FDA Approves First Biosimilar Cancer Treatment
Posted 14 September 2017 | By
The US Food and Drug Administration (FDA) on Thursday approved Amgen’s biosimilar to Roche’s cancer treatment Avastin (bevacizumab). Amgen’s biosimilar was approved under the brand name Mvasi (bevacizumab-awwb).
FDA’s approval of Mvasi follows an advisory committee’s unanimous backing of the treatment and is based on review of evidence that included extensive structural and functional characterization, animal study data, human pharmacokinetic and pharmacodynamics data, clinical immunogenicity data and other clinical safety and effectiveness data that demonstrates
Mvasi is biosimilar to Avastin, though not an interchangeable product. FDA has now approved seven biosimilars.
Mvasi has been approved 13 years after the blockbuster Avastin first won FDA approval, though it's unclear how soon Mvasi will be marketed in the US as patents could protect Avastin until 2019. Last March, Roche's complaint against Amgen in regards to the biosimilar was dismissed. Amgen said it would not comment on the launch date or price of Mvasi.
Last December, Amgen and partner Allergan also submitted what they said is the first Avastin biosimilar application with the European Medicines Agency (EMA). And in India, generics company Hetero launched its Avastin biosimilar in June 2016, known there as Cizumab. Last month, FDA sent a warning letter to one of Hetero's manufacturing sites.

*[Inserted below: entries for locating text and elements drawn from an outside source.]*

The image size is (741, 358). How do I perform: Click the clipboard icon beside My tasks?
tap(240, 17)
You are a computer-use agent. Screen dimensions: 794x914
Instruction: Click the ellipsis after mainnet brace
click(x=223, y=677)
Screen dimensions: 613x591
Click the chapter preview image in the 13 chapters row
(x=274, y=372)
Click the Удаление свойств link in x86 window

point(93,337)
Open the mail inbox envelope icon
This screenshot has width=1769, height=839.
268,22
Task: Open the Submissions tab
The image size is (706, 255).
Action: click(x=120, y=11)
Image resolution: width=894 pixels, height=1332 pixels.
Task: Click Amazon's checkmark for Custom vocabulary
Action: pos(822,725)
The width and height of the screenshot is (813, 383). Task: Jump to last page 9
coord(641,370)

The approval in the US is for the treatment of adult patients with certain colorectal, lung, brain, kidney and cervical cancers. Specifically, the approved indications include:
- “Metastatic colorectal cancer, in combination with intravenous 5-fluorouracil-based chemotherapy for first- or second-line treatment. Mvasi is not indicated for the adjuvant treatment of surgically resected colorectal cancer.
- Metastatic colorectal cancer, in combination with fluoropyrimidine-irinotecan- or fluoropyrmidine-oxaliplatin-based chemotherapy for the second-line treatment of patients who have progressed on a first-line bevacizumab product-containing regimen. Mvasi is not indicated for the adjuvant treatment of surgically resected colorectal cancer.
- Non-squamous non-small cell lung cancer, in combination with carboplatin and paclitaxel for first line treatment of unresectable, locally advanced, recurrent or metastatic disease.
- Glioblastoma with progressive disease following prior therapy, based on improvement in objective response rate. No data is available demonstrating improvement in disease-related symptoms or survival with bevacizumab products.
- Metastatic renal cell carcinoma, in combination with interferon alfa.
- Cervical cancer that is persistent, recurrent, or metastatic, in combination with paclitaxel and cisplatin or paclitaxel and topotecan.”